Saturday, April 20, 2024

3 associates of El Chapo escape prison; officials and staff investigated

Two high-ranking prison officials and 16 staff are under investigation after three inmates with links to the Sinaloa Cartel and convicted drug trafficker Joaquín “El Chapo” Guzmán escaped from a Mexico City penitentiary on Wednesday.

Víctor Manuel Félix Beltrán, 32, from Culiacán, Sinaloa, Luis Fernando Meza González, 36, also from Culiacán, and Yael Osuna Navarro, 37, from Nayarit – all of whom were awaiting extradition to the United State on drug trafficking charges – escaped from the Reclusorio Sur prison in the south of the capital.

Antonio Hazael Ruiz, undersecretary for the Mexico City prison system, said that the prisoners had to get past five locked security doors to flee, while Interior Secretary Rosa Icela Rodríguez said that there had clearly been collusion with prison staff.

Known as “El Vic,” Félix Beltrán is the son of Víctor Manuel Félix Félix, who was a close associate of Guzmán and is the father-in-law of his son, Jesús Alfredo. Arrested in October 2017 and sentenced to four years in prison last April, Félix Beltrán was allegedly the financial chief of a Sinaloa Cartel cell led by El Chapo’s sons.

He was held in the Altiplano prison, a federally run high-security facility in México state, between November 2017 and November 2018 but was subsequently returned to Reclusorio Sur. Unnamed federal officials told the newspaper El Universal that his return to the Mexico City prison was ordered because insufficient evidence was provided to justify his incarceration in a high-security prison.

Meza González was jailed on drug trafficking charges in November 2017 and five months later a judge gave the green light for his extradition to the United States on drug importation and criminal association charges.

Osuna Navarro, also known as Julio César Estrada Montaño, was imprisoned in October 2019 on charges of criminal association, money laundering and drug trafficking in the United States. A warrant for his arrest for the purpose of extradition to the U.S. was issued in March last year.

Mexico City security officials told the newspaper Milenio that deputy prison director Omar Tonatiuh Zamora Mendoza, deputy security director Óscar Labastida Galván and 16 staff including four women are under investigation by the capital’s Attorney General’s Office in connection with the prison break.

Mayor Claudia Sheinbaum said the federal Attorney General’s Office would also participate in a “thorough” investigation and pledged that staff found to have assisted the escape will be dismissed.

“If something is found, of course there will be dismissals. We’re going to review everything, how and why it occurred, in order to make adjustments to security measures,” she said.

Ruiz and Rodríguez both said that requests had been made to transfer the three escapees to federal prisons but there was no response from the judges in charge of their cases.
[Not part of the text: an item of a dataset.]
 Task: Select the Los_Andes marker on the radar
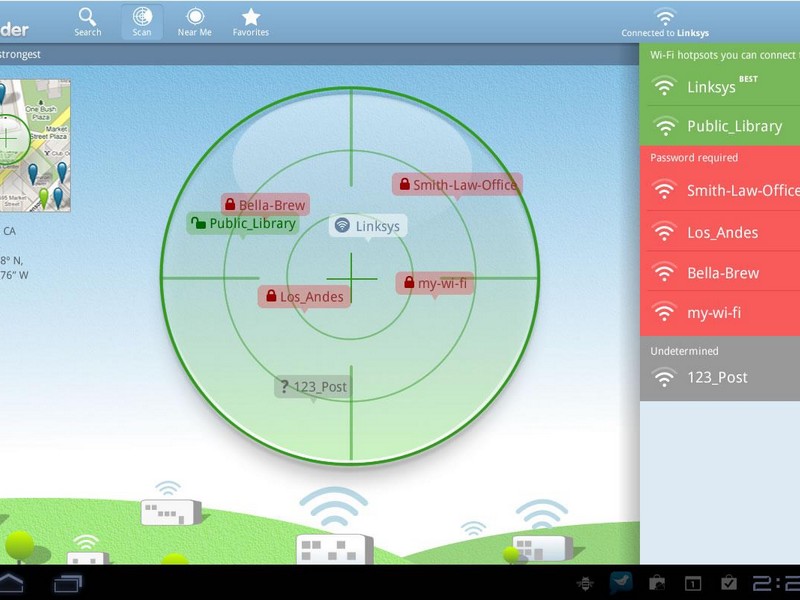pos(304,297)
However, Milenio reported that no such requests were made for Felix Beltrán and Meza González and that in any case both men were granted injunctions last year that prevented their transfer. Sources told El Universal that there were no plans to transfer Osuna Navarro either.
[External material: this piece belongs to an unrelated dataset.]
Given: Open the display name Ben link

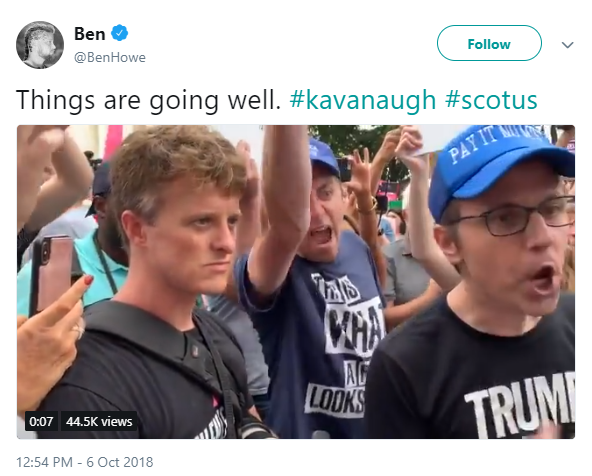Looking at the screenshot, I should (x=89, y=34).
Ruiz said that he was notified of the prison break at 8:00am Wednesday but the exact time at which the inmates escaped was unclear.

“They were in the entry area [of the prison] . . .The inquiries will start there,” he said, adding that someone had opened the five locked doors for them.

“The [security camera] videos have been safeguarded to avoid manipulation,” Ruiz said.

Interior Secretary Rodríguez asserted that “of course there will be sanctions because the collusion in this case is clear – the escape from this kind of prison cannot be carried out without the assistance of public servants.”

In fleeing the Mexico City jail, the escapees followed in the footsteps of Guzmán Loera, the former Sinaloa Cartel leader who was found guilty of drug trafficking last February and is now serving a life sentence in the United States’ most secure penitentiary.

El Chapo escaped from a Jalisco prison in 2001 by hiding inside a laundry cart and fled the Altiplano prison in 2015 via a 1.5-kilometer-long tunnel that led into the shower area of his cell.